Joseph Shiloach, Ph.D.
The Biotechnology Core Laboratory specializes in the large-scale production and purification of biological materials from various sources to advance research in fields such as vaccine development, structural biology, and drug production. To achieve this goal, the lab integrates two main functions: (1) production and (2) research and process development. The production is done in a multipurpose, state-of-the-art pilot production facility that serves the needs of researchers from across NIH intramural research program, and the research and development is conducted by performing independent biotechnology research. The lab is unique in its ability to successfully solve a variety of production problems, including growing large amounts of pathogenic microorganisms, obtaining proteins from mammalian cells, and performing efficient purification processes of proteins from large amounts of biomass. These methodologies are achieved by utilizing physiological, molecular biology, and technical approaches to each issue.

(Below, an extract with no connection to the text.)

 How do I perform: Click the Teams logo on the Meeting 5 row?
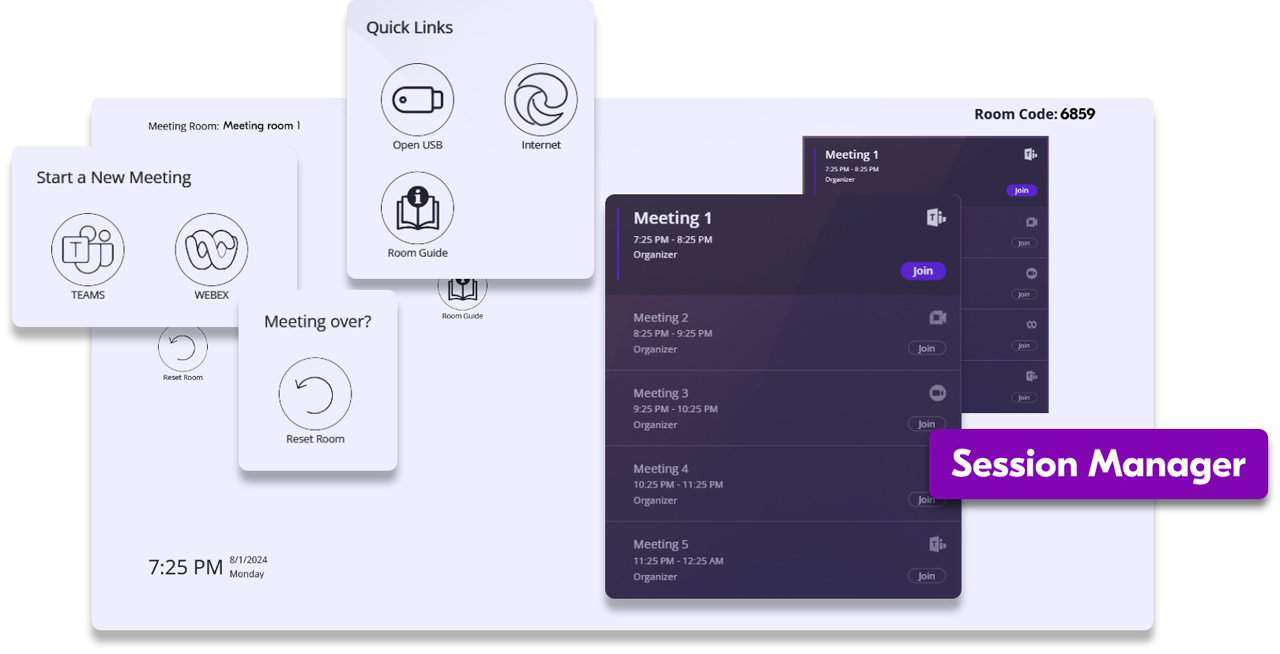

The lab obtains the required biological products from prokaryotic and eukaryotic microorganisms (native or recombinant), mammalian cells and tissues, insect cells, and plant tissues. Obtaining such materials in the necessary quantities is a field unto itself, one that requires the integration of biochemistry, microbiology, molecular biology, and engineering, as well as the operation and maintenance of special production instrumentation. Examples of current production items are: (1) bacteria such as Escherichia coli, Shigella, Neisseria meningitidis, Bacillus anthracis, and Halobacteria; (2) prokaryotes such as insect cells, mammalian cells (CHO, MDCK, and HEK 293), yeast, and filamentous fungi; and (3) proteins such as recombinant exotoxin A of Pseudomonas aeruginosa, modified protective antigen of B. anthracis, and the repeating unit of the A and the B subunit of the Clostridium difficile toxin.
To support these efforts, the lab conducts research studies on topics such as achieving high-density cell concentration, increasing bacterial growth, and improving the processes used to develop specific products. Long-term research efforts focus on: (1) modifying adhesion properties of mammalian cells, critical for influenza virus production; (2) investigating the central carbon metabolism of E. coli strains, used for recombinant protein production; and (3) analyzing the role of small RNA and micro RNA in regulating the growth behavior of E. coli and CHO cells.